DIRECTIONS:
Only the number is wanted: how many lines of the data contain "agent"?

Collected data
--*--
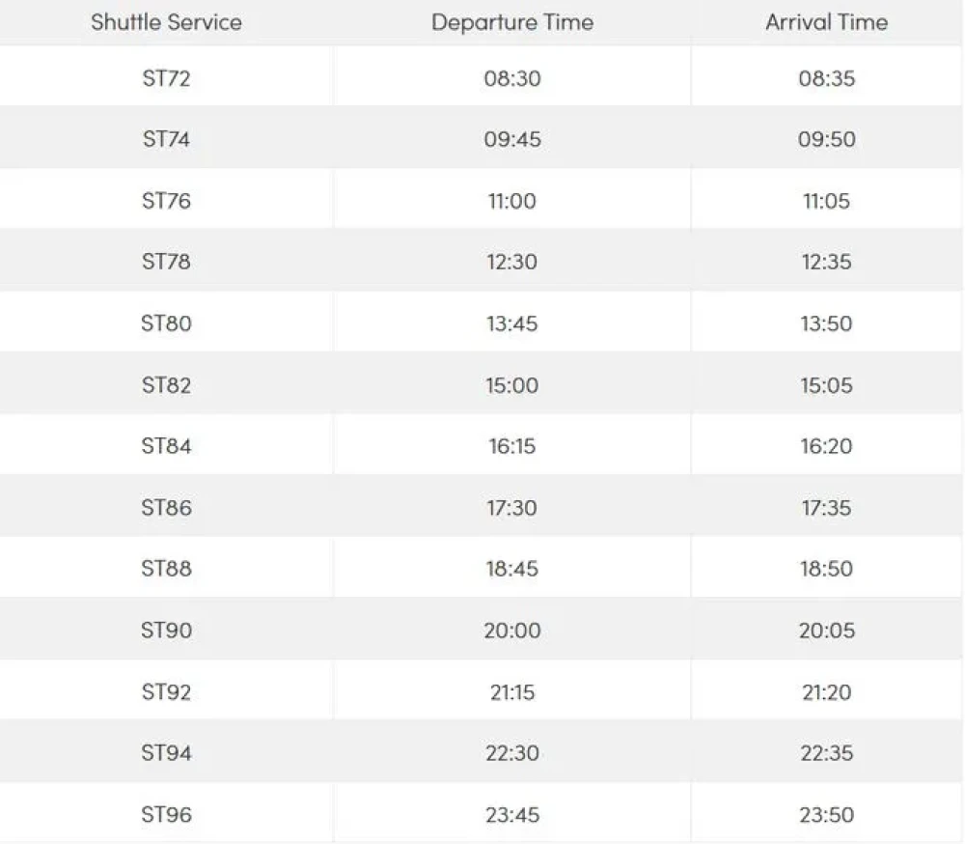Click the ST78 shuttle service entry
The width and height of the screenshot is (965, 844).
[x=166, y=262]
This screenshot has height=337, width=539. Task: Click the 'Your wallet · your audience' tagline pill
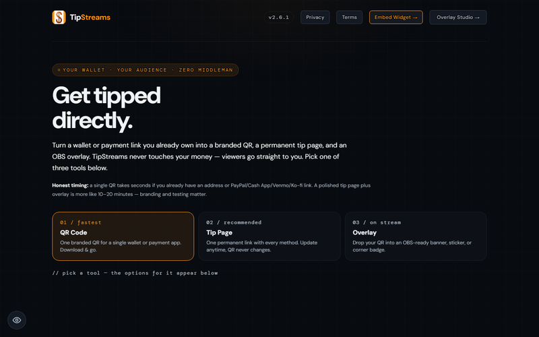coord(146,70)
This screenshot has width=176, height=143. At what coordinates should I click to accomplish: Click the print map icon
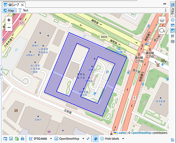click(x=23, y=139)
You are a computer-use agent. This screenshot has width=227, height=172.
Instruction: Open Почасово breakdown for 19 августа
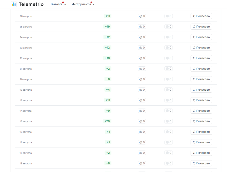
--*--
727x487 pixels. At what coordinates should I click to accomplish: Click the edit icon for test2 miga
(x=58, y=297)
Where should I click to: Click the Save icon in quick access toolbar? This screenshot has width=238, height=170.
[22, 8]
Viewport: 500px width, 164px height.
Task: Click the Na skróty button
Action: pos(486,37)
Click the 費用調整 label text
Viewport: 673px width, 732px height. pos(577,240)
--*--
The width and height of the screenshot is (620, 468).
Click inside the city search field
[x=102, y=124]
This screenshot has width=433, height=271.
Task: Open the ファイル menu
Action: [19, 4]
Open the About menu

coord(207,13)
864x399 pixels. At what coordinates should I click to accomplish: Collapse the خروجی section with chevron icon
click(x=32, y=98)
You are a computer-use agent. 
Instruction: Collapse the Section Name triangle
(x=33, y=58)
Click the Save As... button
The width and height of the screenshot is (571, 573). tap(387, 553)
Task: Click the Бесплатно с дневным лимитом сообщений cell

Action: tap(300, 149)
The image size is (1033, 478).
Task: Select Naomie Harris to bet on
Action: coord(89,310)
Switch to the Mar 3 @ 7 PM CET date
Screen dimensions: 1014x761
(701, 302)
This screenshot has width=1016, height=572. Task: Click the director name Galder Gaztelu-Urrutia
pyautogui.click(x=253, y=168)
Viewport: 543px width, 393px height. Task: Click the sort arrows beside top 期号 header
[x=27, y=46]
--*--
WRITTEN SOLUTION:
2